**Directions for this task:** Write out the entries below once more, exactly, with the pictures left out.

Stored data
+ + + +

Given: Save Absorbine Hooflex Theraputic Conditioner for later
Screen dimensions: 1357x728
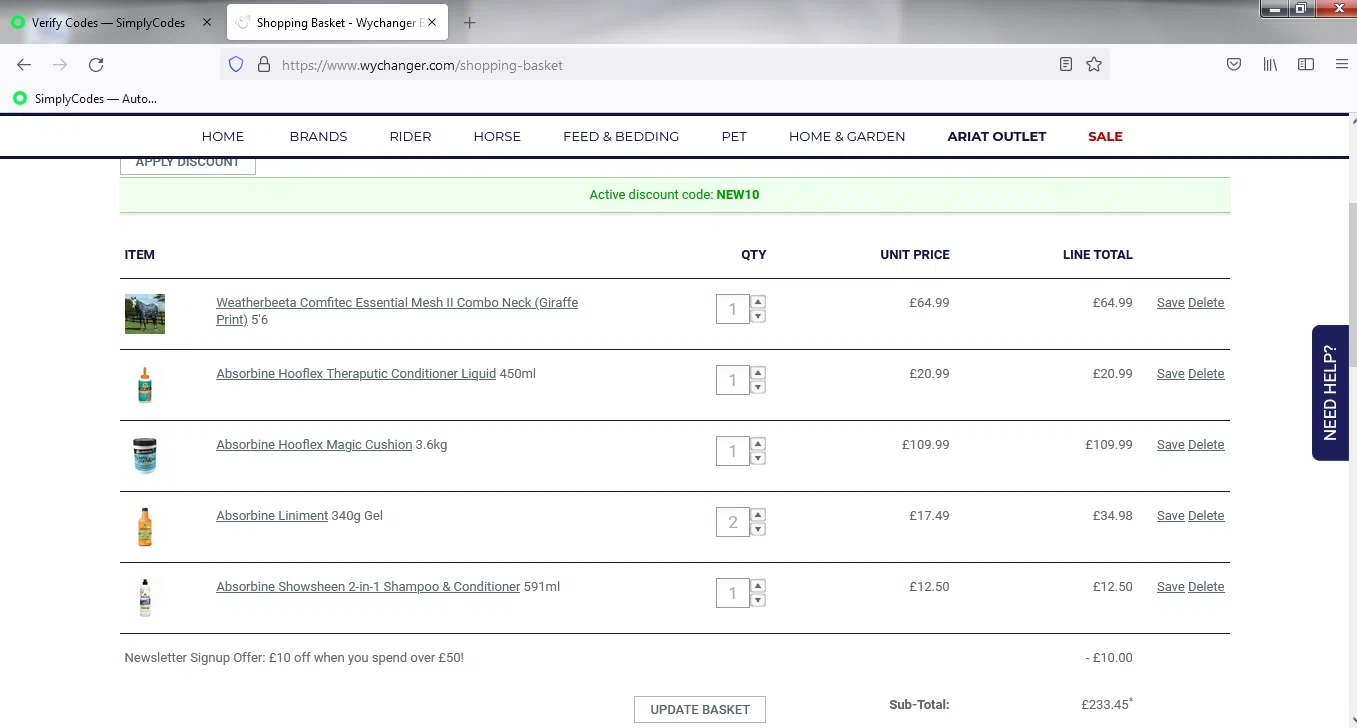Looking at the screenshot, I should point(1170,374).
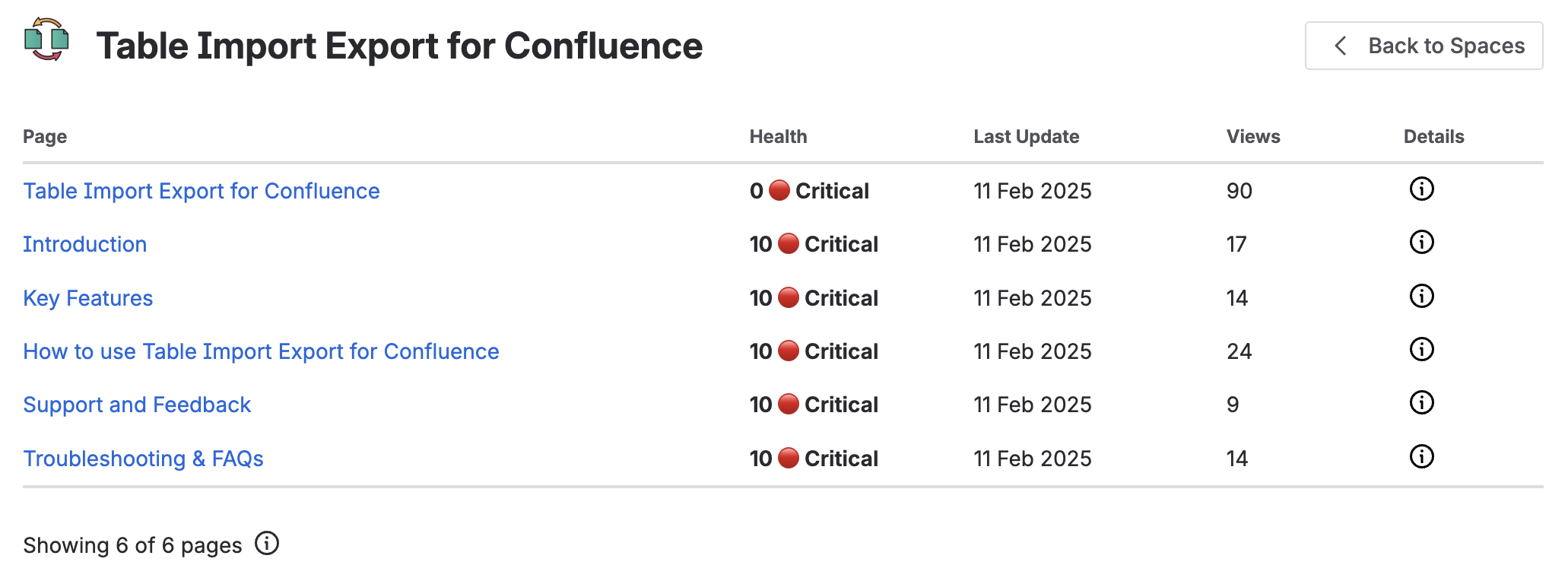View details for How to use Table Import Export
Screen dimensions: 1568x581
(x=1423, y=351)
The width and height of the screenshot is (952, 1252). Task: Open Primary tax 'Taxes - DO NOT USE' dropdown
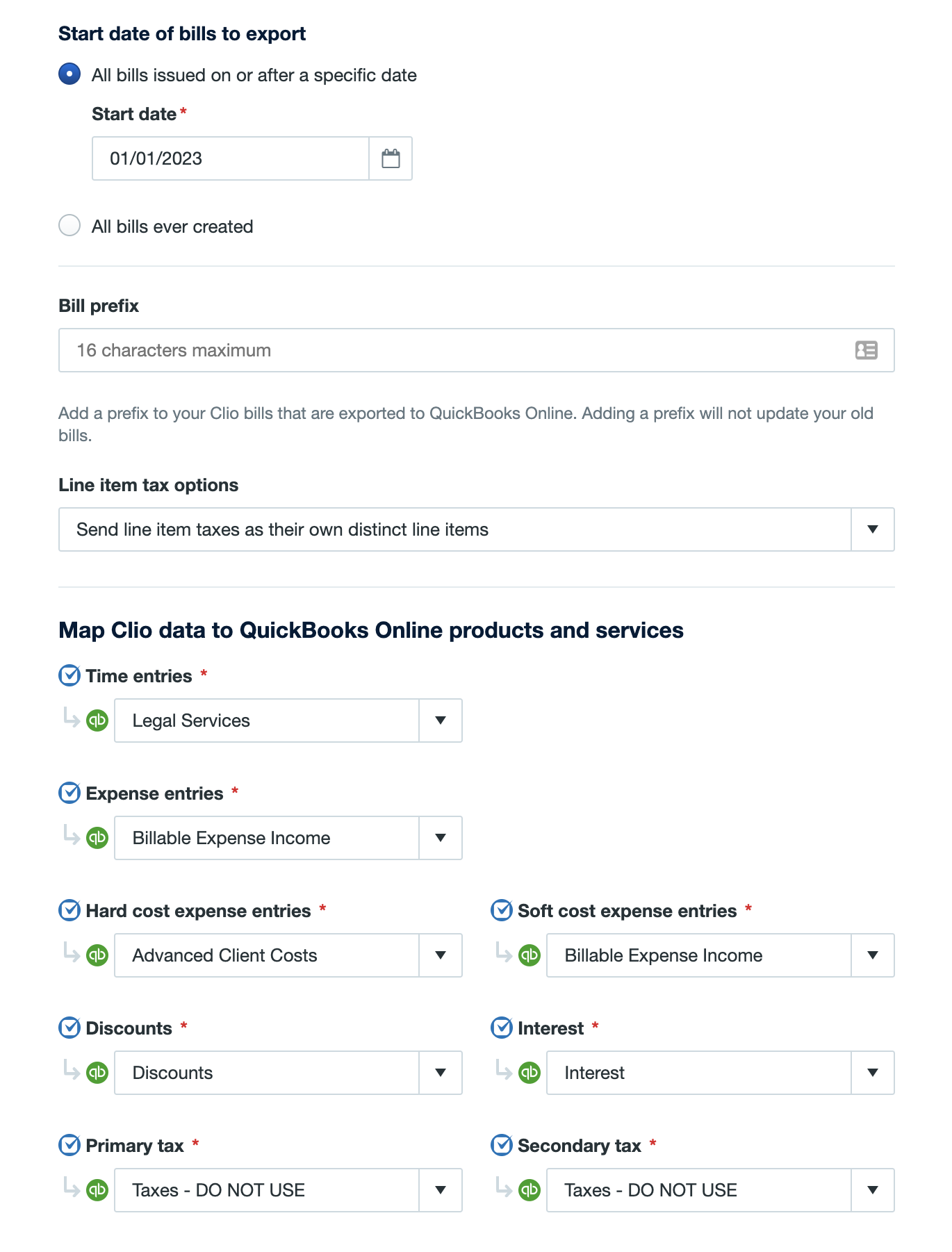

+ + + +

**Result:**
Given: Save Absorbine Hooflex Theraputic Conditioner for later
Screen dimensions: 1357x728
Looking at the screenshot, I should point(1170,374).
View details for How to use Table Import Export
Screen dimensions: 1568x581
(x=1423, y=351)
The width and height of the screenshot is (952, 1252). Task: Open Primary tax 'Taxes - DO NOT USE' dropdown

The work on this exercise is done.